For years, Fidelity was my go-to institution for retirement investing. Like millions of Americans, I trusted the brand, the polish, and the reputation. I believed, as many investors still do, that if my IRA was sitting at a well-known Wall Street firm offering low-cost index funds, research tools, and a clean user interface, then I was doing everything right when it came to preparing for my financial future.
Over time, however, markets changed. Private capital exploded. Technology reshaped how value is created. Some of the most compelling investment opportunities of our generation began taking place outside the public markets. Slowly, I came to a realization that fundamentally changed how I thought about retirement investing: not all IRAs are the same. More importantly, not all IRA providers are aligned with an investor’s best interests when it comes to freedom, diversification, and control.
That realization ultimately led me to leave Fidelity and move my retirement assets into a Self-Directed IRA (SDIRA). It was a decision that completely transformed how I invest for retirement and how I think about long-term wealth creation.
What Is a Self-Directed IRA (SDIRA)?

Task input:
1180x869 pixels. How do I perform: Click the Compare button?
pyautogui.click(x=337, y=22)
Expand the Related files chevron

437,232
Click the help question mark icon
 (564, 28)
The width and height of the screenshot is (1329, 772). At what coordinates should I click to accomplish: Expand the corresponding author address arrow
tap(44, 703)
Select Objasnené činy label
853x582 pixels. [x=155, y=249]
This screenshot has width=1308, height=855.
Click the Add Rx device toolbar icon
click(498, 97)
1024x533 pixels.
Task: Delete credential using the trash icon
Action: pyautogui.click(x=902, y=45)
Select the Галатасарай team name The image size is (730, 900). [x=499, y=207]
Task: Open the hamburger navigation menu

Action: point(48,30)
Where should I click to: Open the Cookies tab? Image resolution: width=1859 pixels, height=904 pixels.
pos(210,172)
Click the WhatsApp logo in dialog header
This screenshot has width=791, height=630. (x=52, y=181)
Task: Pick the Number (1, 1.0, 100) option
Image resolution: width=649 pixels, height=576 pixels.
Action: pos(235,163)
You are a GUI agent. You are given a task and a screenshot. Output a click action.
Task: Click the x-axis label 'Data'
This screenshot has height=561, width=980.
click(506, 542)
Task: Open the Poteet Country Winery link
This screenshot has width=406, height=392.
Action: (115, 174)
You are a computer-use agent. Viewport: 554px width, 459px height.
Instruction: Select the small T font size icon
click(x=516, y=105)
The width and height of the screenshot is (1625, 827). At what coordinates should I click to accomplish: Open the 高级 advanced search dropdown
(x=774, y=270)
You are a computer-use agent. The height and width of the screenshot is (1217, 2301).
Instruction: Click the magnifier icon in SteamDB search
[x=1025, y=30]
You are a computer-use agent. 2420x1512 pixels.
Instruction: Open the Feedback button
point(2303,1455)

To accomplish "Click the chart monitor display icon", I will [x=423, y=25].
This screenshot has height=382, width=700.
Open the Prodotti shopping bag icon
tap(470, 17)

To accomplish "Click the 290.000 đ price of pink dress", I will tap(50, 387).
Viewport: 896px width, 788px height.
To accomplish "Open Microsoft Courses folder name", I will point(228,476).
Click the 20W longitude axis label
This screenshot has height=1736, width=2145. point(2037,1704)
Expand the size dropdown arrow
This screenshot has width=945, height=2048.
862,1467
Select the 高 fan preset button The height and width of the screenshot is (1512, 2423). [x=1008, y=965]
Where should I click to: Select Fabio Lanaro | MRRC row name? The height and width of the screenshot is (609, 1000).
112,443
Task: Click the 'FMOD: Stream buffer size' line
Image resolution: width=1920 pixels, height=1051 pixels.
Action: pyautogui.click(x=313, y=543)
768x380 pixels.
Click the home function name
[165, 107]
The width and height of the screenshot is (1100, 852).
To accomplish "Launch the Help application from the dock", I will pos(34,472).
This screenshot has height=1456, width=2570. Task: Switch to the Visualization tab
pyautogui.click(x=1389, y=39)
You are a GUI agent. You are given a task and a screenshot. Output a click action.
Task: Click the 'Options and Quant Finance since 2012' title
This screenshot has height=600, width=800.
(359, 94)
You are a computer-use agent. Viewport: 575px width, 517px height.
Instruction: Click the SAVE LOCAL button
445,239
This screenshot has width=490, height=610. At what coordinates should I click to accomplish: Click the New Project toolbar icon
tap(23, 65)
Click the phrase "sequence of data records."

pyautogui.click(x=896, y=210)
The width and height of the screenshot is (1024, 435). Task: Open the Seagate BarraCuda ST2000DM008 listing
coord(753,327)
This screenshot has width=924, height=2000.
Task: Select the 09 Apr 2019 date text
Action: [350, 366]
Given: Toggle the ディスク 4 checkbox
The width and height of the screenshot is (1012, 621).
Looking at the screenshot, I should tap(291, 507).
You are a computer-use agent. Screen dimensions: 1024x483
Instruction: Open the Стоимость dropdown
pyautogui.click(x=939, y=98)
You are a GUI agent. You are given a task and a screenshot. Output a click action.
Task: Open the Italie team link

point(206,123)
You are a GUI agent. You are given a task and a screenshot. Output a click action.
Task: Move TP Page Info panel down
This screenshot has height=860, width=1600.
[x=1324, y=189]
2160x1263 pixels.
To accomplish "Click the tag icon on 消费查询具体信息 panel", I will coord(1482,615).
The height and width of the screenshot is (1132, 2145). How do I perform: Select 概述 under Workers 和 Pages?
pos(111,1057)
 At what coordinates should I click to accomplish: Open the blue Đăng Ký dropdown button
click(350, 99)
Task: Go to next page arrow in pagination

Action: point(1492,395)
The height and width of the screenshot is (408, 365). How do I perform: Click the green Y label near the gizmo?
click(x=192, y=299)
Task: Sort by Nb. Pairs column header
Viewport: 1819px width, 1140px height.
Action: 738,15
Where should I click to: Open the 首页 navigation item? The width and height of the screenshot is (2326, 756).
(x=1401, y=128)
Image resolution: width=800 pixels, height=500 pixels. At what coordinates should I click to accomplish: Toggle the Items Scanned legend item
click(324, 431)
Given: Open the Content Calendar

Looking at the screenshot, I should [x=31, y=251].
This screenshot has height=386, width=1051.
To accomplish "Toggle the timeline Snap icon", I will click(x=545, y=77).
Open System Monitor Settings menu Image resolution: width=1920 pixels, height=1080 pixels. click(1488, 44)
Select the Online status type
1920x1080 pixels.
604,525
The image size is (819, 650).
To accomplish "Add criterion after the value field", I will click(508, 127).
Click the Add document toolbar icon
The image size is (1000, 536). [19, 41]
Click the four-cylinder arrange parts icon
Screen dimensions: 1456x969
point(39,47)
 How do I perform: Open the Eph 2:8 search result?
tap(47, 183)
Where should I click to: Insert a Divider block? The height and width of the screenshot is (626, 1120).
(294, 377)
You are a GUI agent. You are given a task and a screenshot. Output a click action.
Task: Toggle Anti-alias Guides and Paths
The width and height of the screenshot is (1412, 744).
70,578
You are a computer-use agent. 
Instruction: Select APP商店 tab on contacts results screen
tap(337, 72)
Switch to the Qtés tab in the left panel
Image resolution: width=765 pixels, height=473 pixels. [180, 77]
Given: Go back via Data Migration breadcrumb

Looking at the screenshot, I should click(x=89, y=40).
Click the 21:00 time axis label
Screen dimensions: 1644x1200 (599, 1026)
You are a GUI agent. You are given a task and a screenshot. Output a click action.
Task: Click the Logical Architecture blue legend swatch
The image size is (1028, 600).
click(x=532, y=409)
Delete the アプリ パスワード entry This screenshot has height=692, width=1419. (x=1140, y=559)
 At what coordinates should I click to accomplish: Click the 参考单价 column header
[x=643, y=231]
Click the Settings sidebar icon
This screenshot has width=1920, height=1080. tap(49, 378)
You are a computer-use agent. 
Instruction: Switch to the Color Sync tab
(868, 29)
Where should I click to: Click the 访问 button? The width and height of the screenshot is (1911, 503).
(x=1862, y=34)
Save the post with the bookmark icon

Set tasks:
**A.** From the listing, copy the lines starting at the one that contains "Click the Add document toolbar icon" and ending at the one that contains "This screenshot has width=1920, height=1080.", reproducing each line without change.
**B.** Continue the article on leaving Fidelity for a self-directed IRA from the point where it stops.

Results for each task:
**A.**
Click the Add document toolbar icon
The image size is (1000, 536). [19, 41]
Click the four-cylinder arrange parts icon
Screen dimensions: 1456x969
point(39,47)
 How do I perform: Open the Eph 2:8 search result?
tap(47, 183)
Where should I click to: Insert a Divider block? The height and width of the screenshot is (626, 1120).
(294, 377)
You are a GUI agent. You are given a task and a screenshot. Output a click action.
Task: Toggle Anti-alias Guides and Paths
The width and height of the screenshot is (1412, 744).
70,578
You are a computer-use agent. 
Instruction: Select APP商店 tab on contacts results screen
tap(337, 72)
Switch to the Qtés tab in the left panel
Image resolution: width=765 pixels, height=473 pixels. [180, 77]
Given: Go back via Data Migration breadcrumb

Looking at the screenshot, I should click(x=89, y=40).
Click the 21:00 time axis label
Screen dimensions: 1644x1200 (599, 1026)
You are a GUI agent. You are given a task and a screenshot. Output a click action.
Task: Click the Logical Architecture blue legend swatch
The image size is (1028, 600).
click(x=532, y=409)
Delete the アプリ パスワード entry This screenshot has height=692, width=1419. (x=1140, y=559)
 At what coordinates should I click to accomplish: Click the 参考单价 column header
[x=643, y=231]
Click the Settings sidebar icon
This screenshot has width=1920, height=1080. tap(49, 378)

**B.**
A Self-Directed IRA, often referred to as an SDIRA, is not a different type of IRA under the Internal Revenue Code. Instead, it is a different administrative and custodial structure. This structure allows an IRA owner to invest in a far broader range of assets than what is typically permitted, or more accurately, supported, by large brokerage firms like Fidelity, Schwab, or Vanguard.
From a tax standpoint, a Self-Directed IRA follows the same rules as any other IRA under IRC Section 408. You still receive the same powerful tax advantages, tax-deferred growth in a Traditional IRA or tax-free growth in a Roth IRA. The difference is on the investment side. An SDIRA opens the door to assets that most investors never realize their IRA is legally allowed to own.
With a true SDIRA, you can invest in real estate, private equity, venture capital, private credit, hedge funds, private placements, tax liens, precious metals, cryptocurrencies, and many other alternative assets. These assets are simply unavailable on traditional brokerage platforms, even though the IRS has never prohibited IRAs from owning them.
The key distinction is this: the IRS defines what an IRA cannot invest in, not what it can. Once you understand that principle, the limitations imposed by large brokerage firms begin to look far less like regulatory requirements and far more like business decisions.
Why Not All IRAs Are the Same
One of the biggest myths in retirement investing is the assumption that an IRA is an IRA is an IRA, and that the only real differences between providers are pricing, customer service, or the selection of stocks, ETFs, and mutual funds on a predefined menu.
In reality, the most important difference between IRAs is who controls the investment menu, the investor or the financial institution.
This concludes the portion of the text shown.